Only once the data has flowed into the EHR can the patient get it, she explained. “But the device manufacturer just is collecting data and analyzing it on their servers. And it literally is physically and legally their property.”
“And so we end up having these very detailed rules about who’s got what property and the overall good to society may not be in the forefront those actors’ minds or the two parties may not have leverage to change those rules,” said Savage.
So just how do we move the needle?
At the end of the day, leaders need to ask what they’re teaching their staff about data sharing, as those policies can become a massive roadblock.

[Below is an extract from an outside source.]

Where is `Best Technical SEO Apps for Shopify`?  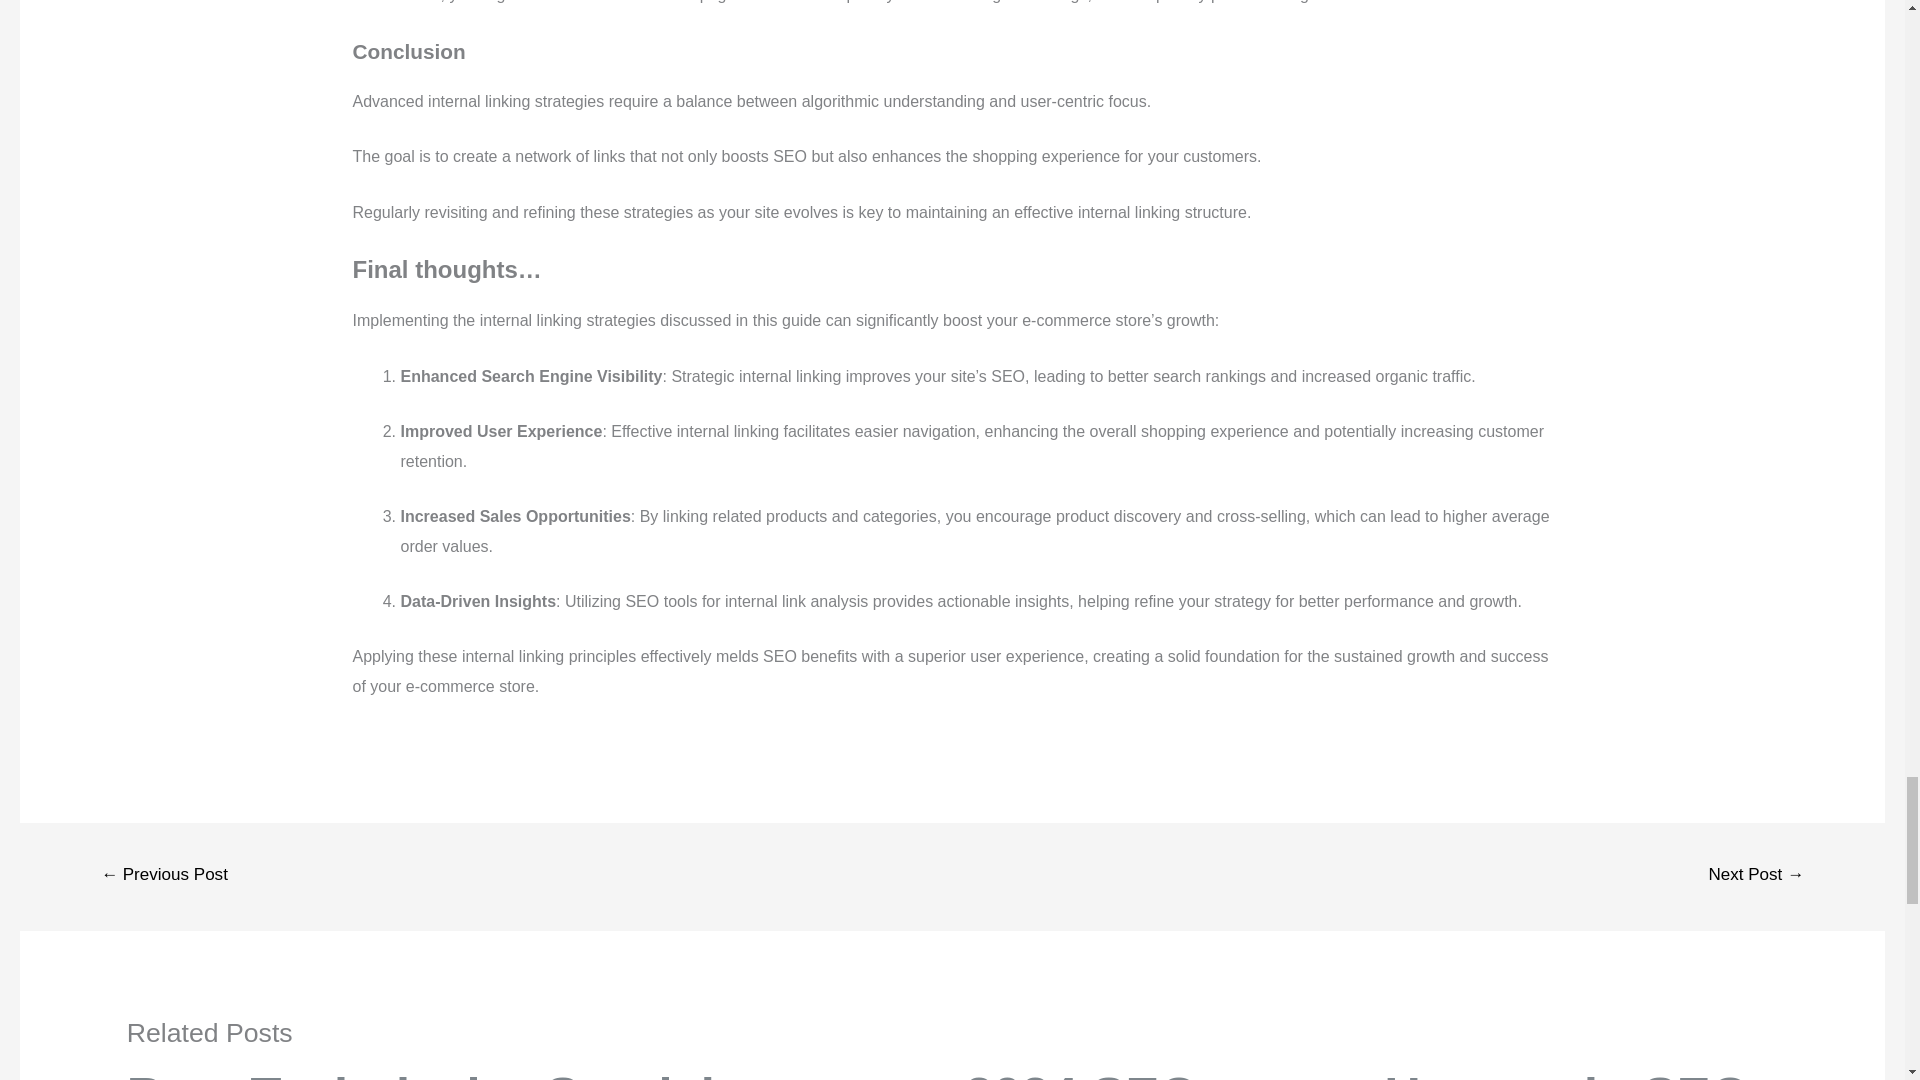
Best Technical SEO Apps for Shopify is located at coordinates (304, 1074).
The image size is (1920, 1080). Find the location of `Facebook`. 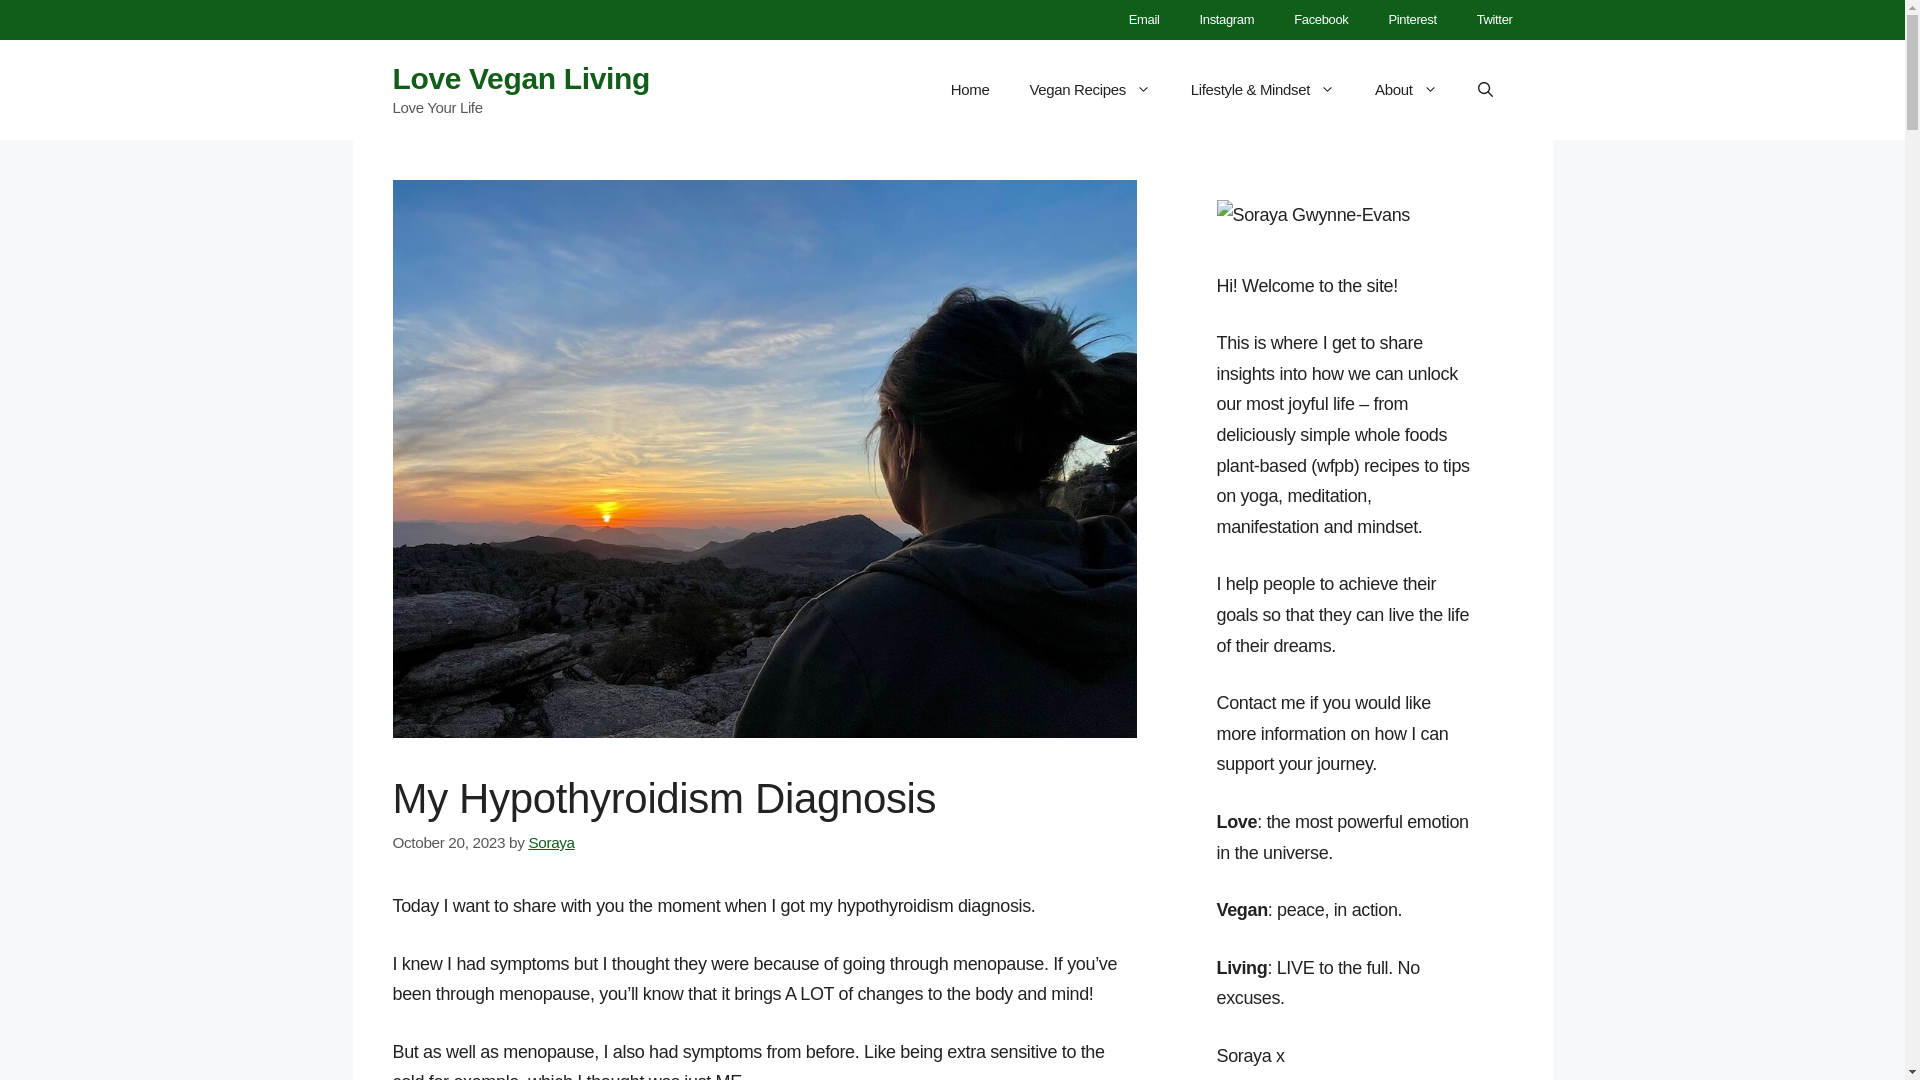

In Savage’s own life, just the very act of attempting to obtain the notes from a doctor’s appointment to send to the insurance company proved trying. While the insurance company was willing to take the notes in any format, Savage’s doctor wouldn’t send them by request or paste them into a patient portal.
“We have these highfalutin rules,” she continued. “But what’s happening at the registration desk? What’s happening in the billing office? What’s happening in the office that actually handles the manila folder, or actual X-ray films? Are we, as people who are leaders in our institutions, walking the walk or talking the talk?”
Compared to her role at Omada, where patients have direct access and control over with whom they share the data, “letting them do what they want with the information themselves,” she explained.
“I think the biggest gap is connecting what the policy goals are to what’s happening on an implemented basis within the institutions,” Savage said. “If it’s a responsibility that lays squarely with the EHR vendor, let’s lay it there. If it’s a responsibility that lies squarely with the policies and procedures that an institution has put in place or the capital decisions they’ve made, let’s lay it there.”
“If it lays squarely at the feet of the legislature, let’s put it there. But let’s put the problems in the right place, so we can solve them in the right way,” she added. “Make sure that the problem is placed in the right part of the system before you come up with a solution. Don’t misdiagnose the problem.”